Why has turning up late to
everything become a national trait in our country?
So, home minister Rajnath Singh had a bit
of a meltdown when he arrived at a government function five minutes early; only
to have it start 12 minutes late. Incensed at this delay, he publicly upbraided
the bureaucrats in attendance – and duly made the national headlines.
The response to his outburst was divided.
There were those who wondered what all the fuss was about. After all, a
12-minute delay counts as starting bang on time in a country that goes by what
is jokingly referred to as Indian Standard Time (one hour behind schedule is
par for the course). So, why publicly shame senior bureaucrats for being true
to Indian culture? After all, isn’t that what all of us are meant to subscribe
to, on pain of being dubbed anti-national?
Then there were those who were thrilled
that someone – and a senior minister, no less – had stood up for the virtue of
punctuality, which is conspicuous by its absence in India. And that he had
taught those lazy bureaucrats – who couldn’t be bothered to turn up well in
time for a function they had organized – a lesson that they wouldn’t forget in
a hurry.
I have to say that I am on Rajnath
Singh’s side on this issue. As someone who always turns up at the time
specified on the invitation card and then has to wait hours for everyone else
to saunter in, I both empathize and sympathize with the home minister. It is
incredibly frustrating to waste a good part of the day waiting for people who
demonstrate by their behavior that they have no respect for your time. (Not to
mention, terribly annoying.)
Yes, I can hear all you habitual latecomers
muttering by this point. Hey, what’s the problem? You don’t want to wait around
for others to turn up? There’s a simple solution. Turn up late yourself.
Well, I’m sorry but that is something
that I am constitutionally incapable of doing.

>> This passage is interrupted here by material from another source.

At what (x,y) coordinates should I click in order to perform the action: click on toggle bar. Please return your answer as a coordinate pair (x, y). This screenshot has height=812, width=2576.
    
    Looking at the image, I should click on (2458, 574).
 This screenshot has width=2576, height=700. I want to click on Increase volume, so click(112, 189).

I was brought up to be punctual;
and I will be punctual till the day I die. After all, you know what they say:
“You may not be able to change the world; but don’t let the world change you.”
As far as I am concerned, those are words to live by.
So, I end up waiting. I wait at seminars,
as the audience straggles in, the hall filling up slowly row-by-row (of course,
no one would dare start as long as it is half-full). I wait at fashion shows,
sitting obediently on my seat while fashion editors and socialities squaff yet
another glass of champagne in the hospitality lounge. I wait at sit-down
dinners, gazing mournfully at the sad-looking canapés doing the rounds, while
the rest of the guests saunter in a good hour late.
And don’t even get me started on doctor’s
clinics and hospitals. By now, of course, everyone knows that when doctors give
you a time to turn up, it is less an appointment and more an approximation. But
even if you turn up 30 minutes after the appointed hour, you will still be made
to wait for another 60 minutes. If you complain about the long wait time you
will be testily told that The Great Man can’t possibly predict how long each
person will take. And it hardly needs saying that his time is much more
important that yours.
But all this waiting around has ensured
one thing: I have become adept at filling this empty time with stuff so that I
don’t blow a gasket like Rajnath Singh did so spectacularly, humiliating senior
officers in the bargain.
I use this time to listen to music; I
read the book I have downloaded on my phone; I answer emails; I phone a friend
I haven’t spoken to in a while; I scroll Twitter to get my daily quota of
outrage out of the way; I post pictures of last night’s dinner on Instagram; I
update my Facebook status; I do my Keegal exercises; I marvel at the many
inventive excuses that people give to explain their tardiness (bad traffic and
car breakdowns are hardy perennials, though ‘My Uber failed to turn up’ is
gaining in popularity).
I also spend a lot of time wondering what
lies behind this chronic Indian tendency to turn up late for everything. And
why we seem to have no qualms about keeping other people waiting.
Could it be that a culture that uses the
same word (‘Kal’) to mean both yesterday and tomorrow has a very fluid sense of
time? Is it down to ancient Hindu philosophy that see time as a ‘chakra’ –
‘Kaal chakra’, the wheel of time – a circular loop that is both unending and
endless? Or are these just excuses for lazy, inconsiderate jerks to hide
behind?
But whatever the truth of the matter, how
do punctual people like me cope with the habitual unpunctuality of others,
other than by developing preternatural patience. Well, these days I have taken
to giving my dinner guests a time an hour in advance of when I would like them
to turn up (8 pm for 9, for instance). And now I live in dread that one of them
will be a punctuality hound like me, and turn up when I am still in the shower.
There really is no winning this one!